## BEGIN

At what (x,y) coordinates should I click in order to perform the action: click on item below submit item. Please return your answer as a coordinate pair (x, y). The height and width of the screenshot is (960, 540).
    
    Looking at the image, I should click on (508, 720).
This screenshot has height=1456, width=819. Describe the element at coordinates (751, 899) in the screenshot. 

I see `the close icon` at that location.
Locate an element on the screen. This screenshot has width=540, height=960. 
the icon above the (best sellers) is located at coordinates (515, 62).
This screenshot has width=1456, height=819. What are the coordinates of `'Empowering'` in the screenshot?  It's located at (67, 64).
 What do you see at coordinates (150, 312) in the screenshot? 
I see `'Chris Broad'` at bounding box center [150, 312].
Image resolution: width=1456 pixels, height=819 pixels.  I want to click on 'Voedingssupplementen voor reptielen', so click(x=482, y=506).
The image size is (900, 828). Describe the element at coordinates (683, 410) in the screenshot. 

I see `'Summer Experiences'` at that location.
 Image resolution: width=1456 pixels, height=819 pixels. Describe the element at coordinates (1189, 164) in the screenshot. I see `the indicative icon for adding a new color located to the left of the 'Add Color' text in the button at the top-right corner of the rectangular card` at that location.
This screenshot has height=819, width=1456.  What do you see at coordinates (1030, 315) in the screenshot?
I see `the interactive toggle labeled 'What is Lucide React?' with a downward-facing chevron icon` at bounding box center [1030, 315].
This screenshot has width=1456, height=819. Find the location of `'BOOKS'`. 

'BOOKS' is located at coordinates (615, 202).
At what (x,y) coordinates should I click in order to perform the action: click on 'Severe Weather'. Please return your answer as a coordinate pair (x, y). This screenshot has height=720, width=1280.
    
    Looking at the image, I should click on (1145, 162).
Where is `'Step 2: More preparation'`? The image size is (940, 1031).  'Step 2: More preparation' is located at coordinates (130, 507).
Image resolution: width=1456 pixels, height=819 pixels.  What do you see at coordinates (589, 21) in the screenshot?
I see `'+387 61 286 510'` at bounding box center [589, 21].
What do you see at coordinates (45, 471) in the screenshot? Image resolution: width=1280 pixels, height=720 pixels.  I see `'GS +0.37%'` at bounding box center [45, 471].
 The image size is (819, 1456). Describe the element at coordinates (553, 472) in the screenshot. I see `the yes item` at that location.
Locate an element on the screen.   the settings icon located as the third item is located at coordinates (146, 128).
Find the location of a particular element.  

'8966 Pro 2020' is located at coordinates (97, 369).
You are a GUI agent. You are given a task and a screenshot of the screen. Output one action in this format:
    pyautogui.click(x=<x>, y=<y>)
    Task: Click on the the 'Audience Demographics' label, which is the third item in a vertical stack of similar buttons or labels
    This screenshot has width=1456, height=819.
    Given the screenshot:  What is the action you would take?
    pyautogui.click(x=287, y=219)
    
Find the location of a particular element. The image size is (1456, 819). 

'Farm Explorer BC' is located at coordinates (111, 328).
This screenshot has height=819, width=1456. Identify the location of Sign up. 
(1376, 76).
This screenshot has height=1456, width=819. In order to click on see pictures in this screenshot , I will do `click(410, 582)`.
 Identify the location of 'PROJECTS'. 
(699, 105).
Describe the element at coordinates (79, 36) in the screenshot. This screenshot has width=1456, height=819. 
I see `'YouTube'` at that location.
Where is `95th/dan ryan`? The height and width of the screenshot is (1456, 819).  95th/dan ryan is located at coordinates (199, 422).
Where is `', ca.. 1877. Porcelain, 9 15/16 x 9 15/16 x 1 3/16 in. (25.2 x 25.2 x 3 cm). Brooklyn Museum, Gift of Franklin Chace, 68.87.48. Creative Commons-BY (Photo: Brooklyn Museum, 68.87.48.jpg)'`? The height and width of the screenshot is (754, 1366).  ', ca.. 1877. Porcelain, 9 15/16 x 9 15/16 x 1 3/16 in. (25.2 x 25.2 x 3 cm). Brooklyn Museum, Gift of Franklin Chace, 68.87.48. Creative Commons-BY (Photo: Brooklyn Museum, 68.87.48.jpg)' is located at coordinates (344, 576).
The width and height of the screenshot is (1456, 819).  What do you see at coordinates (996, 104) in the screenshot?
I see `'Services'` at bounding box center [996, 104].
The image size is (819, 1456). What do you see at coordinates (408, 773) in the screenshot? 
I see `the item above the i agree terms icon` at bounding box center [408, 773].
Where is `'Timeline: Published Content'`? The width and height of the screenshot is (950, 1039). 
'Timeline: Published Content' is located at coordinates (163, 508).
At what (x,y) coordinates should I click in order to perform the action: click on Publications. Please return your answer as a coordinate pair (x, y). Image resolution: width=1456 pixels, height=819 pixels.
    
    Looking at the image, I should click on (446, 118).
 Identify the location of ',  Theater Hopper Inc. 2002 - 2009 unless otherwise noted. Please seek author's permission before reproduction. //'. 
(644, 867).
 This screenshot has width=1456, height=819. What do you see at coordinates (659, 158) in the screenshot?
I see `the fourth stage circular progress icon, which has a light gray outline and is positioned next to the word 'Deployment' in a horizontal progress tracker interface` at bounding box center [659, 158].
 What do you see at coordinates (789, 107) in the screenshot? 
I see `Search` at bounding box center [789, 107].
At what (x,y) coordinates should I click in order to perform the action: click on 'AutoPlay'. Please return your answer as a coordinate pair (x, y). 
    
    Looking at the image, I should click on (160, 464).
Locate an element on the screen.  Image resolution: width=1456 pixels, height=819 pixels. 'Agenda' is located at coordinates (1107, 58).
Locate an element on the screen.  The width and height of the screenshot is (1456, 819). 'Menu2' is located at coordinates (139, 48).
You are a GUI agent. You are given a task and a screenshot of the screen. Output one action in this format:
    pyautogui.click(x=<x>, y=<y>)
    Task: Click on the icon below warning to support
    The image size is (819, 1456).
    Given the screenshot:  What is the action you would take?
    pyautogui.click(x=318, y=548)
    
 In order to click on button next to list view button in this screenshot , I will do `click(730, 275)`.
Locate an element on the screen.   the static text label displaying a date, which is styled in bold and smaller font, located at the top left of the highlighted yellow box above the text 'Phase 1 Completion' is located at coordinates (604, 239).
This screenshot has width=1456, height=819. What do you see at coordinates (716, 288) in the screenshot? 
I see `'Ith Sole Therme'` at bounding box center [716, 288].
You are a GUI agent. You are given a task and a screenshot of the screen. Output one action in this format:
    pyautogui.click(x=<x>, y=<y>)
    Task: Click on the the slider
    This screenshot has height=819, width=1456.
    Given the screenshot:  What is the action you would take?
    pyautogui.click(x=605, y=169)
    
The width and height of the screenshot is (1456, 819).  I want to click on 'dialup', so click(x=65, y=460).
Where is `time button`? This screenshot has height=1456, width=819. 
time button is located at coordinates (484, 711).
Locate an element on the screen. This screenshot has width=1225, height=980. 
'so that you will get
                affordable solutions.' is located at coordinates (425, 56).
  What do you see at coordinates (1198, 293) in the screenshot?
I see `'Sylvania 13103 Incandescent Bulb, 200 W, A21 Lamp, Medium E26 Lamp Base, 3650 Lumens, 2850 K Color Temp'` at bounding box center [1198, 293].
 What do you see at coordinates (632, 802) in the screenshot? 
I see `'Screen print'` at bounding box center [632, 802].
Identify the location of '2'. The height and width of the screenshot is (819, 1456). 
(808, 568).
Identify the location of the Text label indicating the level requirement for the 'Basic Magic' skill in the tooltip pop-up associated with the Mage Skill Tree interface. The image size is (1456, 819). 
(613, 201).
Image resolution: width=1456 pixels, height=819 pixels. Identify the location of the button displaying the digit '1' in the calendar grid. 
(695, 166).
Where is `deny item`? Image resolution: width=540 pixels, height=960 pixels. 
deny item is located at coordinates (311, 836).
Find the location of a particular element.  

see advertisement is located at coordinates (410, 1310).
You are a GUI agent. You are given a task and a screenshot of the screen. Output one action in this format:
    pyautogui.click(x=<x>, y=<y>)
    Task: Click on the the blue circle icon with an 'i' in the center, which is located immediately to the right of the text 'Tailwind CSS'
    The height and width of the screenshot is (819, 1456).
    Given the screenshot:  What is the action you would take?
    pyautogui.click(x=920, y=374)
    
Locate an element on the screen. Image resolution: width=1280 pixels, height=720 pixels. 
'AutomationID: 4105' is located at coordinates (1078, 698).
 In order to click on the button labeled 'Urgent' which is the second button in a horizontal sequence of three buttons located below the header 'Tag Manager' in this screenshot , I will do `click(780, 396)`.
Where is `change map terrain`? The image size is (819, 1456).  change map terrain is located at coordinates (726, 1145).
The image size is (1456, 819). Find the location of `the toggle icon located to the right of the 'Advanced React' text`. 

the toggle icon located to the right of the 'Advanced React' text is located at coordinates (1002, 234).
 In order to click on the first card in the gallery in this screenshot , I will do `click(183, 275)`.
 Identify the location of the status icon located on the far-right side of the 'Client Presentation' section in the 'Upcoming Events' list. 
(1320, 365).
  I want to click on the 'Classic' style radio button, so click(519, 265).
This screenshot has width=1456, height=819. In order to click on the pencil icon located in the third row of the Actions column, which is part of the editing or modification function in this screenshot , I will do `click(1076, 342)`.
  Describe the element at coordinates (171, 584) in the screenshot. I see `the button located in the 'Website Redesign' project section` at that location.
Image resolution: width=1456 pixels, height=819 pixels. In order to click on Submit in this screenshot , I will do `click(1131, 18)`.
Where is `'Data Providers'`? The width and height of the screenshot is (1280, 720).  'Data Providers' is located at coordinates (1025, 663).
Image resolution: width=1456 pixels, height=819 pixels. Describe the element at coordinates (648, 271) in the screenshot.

## END

▶ Task goal
Please return the lines starting with the one that contains "This screenshot has height=1456, width=819. In" and going on through the one that contains "coordinates (199, 422).", both included, reproduced character for character.

▶ Written response
This screenshot has height=1456, width=819. In order to click on see pictures in this screenshot , I will do `click(410, 582)`.
 Identify the location of 'PROJECTS'. 
(699, 105).
Describe the element at coordinates (79, 36) in the screenshot. This screenshot has width=1456, height=819. 
I see `'YouTube'` at that location.
Where is `95th/dan ryan`? The height and width of the screenshot is (1456, 819).  95th/dan ryan is located at coordinates (199, 422).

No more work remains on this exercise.